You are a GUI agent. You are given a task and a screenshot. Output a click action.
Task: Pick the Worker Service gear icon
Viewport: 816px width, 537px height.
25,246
◇ ◇ ◇ ◇
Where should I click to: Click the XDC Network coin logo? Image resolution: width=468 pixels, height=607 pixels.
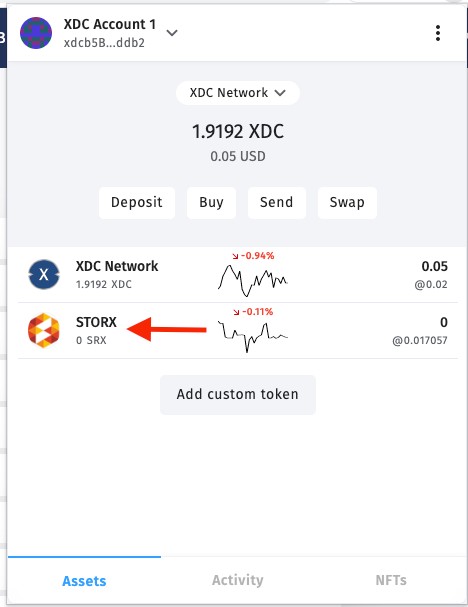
◇ ◇ ◇ ◇
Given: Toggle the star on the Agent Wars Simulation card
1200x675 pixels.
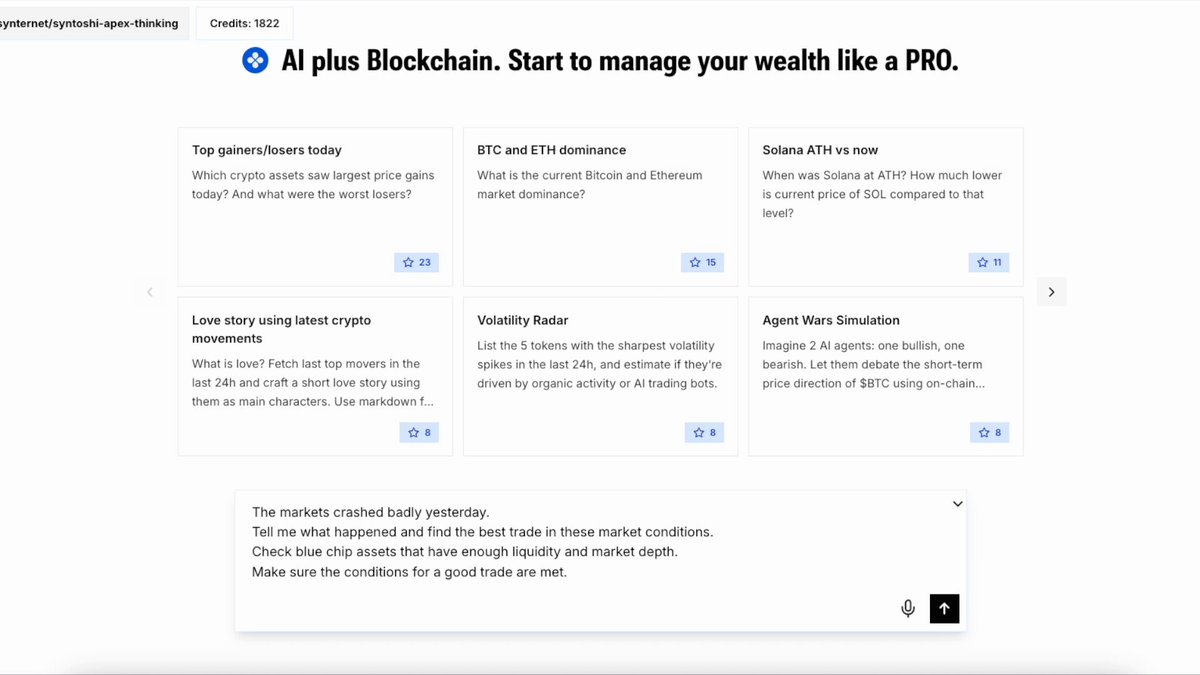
◇ ◇ ◇ ◇
Format the data from the line containing "Given: Toggle the" up to and including the line containing "1200x675 pixels." as a JSON list of strings, one string per line, skipping any blank lines.

### EXERCISE RESPONSE
[
  "Given: Toggle the star on the Agent Wars Simulation card",
  "1200x675 pixels."
]